____ Document text
The Government thus asks the wrong question by comparing the severity of criminal fines to that of other punishments. So far as Apprendi is concerned, the relevant question is the significance of the fine from the perspective of the Sixth Amendment’s jury trial guarantee. Where a fine is substantial enough to trigger that right, Apprendi applies in full. As we said in Cunningham, “Asking whether a defendant’s basic jury-trial right is preserved, though some facts essential to punishment are reserved for determination by the judge, . . . is the very inquiry Apprendi’s ‘bright-line rule’ was designed to exclude.” 549 U. S., at 291.
________
__Tasks to complete__
(a) Reproduce the passage on criminal fines and the jury trial right between "The Government thus" and "S., at 291.", inclusive, switching "severity" to "harshness".
(b) According to the passage on criminal fines and the jury trial right, under what condition does Apprendi apply in full?
____ Records shown
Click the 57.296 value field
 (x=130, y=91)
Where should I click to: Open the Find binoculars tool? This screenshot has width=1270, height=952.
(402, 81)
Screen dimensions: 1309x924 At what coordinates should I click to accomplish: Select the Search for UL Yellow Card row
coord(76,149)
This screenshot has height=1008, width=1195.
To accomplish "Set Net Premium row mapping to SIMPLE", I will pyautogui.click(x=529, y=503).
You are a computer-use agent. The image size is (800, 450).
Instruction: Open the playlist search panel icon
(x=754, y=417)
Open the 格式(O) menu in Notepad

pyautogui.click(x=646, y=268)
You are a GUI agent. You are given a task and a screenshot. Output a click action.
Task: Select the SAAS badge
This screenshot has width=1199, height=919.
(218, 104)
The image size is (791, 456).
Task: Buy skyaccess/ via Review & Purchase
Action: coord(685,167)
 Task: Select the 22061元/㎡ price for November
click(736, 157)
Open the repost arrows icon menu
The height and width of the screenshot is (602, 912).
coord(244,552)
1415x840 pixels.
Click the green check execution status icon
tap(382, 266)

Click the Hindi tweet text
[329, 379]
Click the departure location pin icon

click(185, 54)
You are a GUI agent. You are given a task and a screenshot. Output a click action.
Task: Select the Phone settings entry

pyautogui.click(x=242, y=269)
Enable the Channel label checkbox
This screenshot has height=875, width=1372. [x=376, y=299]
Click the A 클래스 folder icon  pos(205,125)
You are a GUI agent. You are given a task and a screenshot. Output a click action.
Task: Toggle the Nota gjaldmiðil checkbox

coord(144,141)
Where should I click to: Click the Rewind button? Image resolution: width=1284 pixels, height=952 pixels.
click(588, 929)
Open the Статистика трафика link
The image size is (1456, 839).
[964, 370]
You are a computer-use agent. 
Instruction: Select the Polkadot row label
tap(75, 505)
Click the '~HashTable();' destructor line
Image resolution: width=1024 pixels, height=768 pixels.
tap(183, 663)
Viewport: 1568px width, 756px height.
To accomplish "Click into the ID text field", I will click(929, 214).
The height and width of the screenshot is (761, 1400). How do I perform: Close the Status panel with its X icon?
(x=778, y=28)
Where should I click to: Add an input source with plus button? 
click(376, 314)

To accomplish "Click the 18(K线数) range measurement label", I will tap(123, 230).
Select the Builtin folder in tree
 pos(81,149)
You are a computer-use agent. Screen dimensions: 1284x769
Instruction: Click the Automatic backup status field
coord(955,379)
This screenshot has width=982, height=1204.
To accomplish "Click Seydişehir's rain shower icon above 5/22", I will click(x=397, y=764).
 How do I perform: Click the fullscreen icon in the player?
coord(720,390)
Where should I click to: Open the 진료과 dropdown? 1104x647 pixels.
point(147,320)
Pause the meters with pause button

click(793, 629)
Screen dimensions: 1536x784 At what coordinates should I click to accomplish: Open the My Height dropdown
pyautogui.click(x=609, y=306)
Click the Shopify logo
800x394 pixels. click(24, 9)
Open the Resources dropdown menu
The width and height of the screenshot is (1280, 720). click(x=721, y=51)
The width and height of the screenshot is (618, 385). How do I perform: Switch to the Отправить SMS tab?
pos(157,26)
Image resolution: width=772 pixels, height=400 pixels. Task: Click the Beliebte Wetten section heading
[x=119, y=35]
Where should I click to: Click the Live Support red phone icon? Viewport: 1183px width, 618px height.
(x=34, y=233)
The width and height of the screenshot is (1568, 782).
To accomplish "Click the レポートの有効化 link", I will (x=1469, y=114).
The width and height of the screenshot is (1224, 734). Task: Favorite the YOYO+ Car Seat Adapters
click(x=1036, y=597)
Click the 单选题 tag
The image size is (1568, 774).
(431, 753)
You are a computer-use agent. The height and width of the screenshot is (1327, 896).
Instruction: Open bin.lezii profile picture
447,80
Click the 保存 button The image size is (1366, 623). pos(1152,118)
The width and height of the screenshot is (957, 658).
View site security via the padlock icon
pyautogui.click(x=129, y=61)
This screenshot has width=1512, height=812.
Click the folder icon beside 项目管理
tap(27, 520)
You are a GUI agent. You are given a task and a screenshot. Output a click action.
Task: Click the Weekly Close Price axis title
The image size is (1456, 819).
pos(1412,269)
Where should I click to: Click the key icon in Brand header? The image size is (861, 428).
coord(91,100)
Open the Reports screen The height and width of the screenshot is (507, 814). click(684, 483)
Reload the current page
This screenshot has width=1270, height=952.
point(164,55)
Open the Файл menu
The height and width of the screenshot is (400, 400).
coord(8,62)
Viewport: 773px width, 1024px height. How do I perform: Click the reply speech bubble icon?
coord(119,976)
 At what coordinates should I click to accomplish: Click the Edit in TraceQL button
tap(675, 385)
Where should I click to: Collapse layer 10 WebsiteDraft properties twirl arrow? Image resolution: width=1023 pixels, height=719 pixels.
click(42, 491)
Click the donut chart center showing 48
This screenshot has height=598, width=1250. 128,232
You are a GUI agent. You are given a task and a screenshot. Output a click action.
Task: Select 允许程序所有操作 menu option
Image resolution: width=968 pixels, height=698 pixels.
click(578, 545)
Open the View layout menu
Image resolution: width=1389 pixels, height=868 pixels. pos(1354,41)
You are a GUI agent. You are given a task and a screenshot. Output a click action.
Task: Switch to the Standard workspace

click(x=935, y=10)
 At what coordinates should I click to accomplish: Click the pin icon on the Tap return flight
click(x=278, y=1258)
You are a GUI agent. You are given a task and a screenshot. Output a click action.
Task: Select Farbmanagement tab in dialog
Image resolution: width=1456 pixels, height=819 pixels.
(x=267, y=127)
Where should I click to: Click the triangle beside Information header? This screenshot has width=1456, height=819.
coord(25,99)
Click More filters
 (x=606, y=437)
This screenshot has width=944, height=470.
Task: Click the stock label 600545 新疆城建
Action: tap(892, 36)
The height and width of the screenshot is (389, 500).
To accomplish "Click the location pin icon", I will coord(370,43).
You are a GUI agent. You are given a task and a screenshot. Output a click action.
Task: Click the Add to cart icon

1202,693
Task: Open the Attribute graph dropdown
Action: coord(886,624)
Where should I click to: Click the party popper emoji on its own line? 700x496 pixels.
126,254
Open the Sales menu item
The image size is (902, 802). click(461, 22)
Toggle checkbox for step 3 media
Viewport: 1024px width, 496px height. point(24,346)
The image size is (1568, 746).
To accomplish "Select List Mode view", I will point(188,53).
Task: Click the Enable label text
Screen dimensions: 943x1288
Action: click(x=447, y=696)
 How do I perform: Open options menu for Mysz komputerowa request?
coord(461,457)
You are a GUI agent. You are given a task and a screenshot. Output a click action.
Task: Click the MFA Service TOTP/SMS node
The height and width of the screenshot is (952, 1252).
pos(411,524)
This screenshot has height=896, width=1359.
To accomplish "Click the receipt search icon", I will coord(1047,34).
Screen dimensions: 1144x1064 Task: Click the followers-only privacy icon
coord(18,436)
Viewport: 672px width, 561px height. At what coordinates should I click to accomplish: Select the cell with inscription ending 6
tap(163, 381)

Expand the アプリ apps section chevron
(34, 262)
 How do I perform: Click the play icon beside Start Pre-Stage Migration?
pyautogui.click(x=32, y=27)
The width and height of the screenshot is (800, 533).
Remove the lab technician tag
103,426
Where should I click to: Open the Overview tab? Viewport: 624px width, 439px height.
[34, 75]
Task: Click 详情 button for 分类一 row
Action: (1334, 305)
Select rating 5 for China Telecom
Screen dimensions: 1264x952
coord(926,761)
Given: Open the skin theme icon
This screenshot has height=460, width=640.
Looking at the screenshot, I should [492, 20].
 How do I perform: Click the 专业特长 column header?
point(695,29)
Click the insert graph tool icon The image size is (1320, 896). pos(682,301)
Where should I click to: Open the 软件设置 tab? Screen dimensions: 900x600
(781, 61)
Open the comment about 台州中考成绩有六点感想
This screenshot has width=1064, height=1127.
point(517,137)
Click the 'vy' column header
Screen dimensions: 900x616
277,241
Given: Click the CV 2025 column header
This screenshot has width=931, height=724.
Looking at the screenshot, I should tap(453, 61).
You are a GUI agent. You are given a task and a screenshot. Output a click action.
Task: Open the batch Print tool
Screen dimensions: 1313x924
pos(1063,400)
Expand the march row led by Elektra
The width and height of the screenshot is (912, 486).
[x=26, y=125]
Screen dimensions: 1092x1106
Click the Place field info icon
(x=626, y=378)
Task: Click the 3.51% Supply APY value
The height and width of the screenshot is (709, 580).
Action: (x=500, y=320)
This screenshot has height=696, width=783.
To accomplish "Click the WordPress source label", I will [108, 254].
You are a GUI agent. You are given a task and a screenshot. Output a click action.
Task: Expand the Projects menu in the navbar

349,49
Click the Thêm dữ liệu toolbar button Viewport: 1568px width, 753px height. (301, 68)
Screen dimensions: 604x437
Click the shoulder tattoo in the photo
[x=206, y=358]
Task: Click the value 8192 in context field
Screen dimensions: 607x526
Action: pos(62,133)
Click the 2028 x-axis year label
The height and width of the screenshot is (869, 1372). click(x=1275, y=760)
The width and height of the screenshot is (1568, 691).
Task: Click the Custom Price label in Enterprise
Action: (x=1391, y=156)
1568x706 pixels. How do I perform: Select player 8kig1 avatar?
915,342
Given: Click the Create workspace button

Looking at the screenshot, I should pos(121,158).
________
__Responses per task__
(a)
The Government thus asks the wrong question by comparing the harshness of criminal fines to that of other punishments. So far as Apprendi is concerned, the relevant question is the significance of the fine from the perspective of the Sixth Amendment’s jury trial guarantee. Where a fine is substantial enough to trigger that right, Apprendi applies in full. As we said in Cunningham, “Asking whether a defendant’s basic jury-trial right is preserved, though some facts essential to punishment are reserved for determination by the judge, . . . is the very inquiry Apprendi’s ‘bright-line rule’ was designed to exclude.” 549 U. S., at 291.

(b) Apprendi applies in full where a fine is substantial enough to trigger the Sixth Amendment's jury trial guarantee.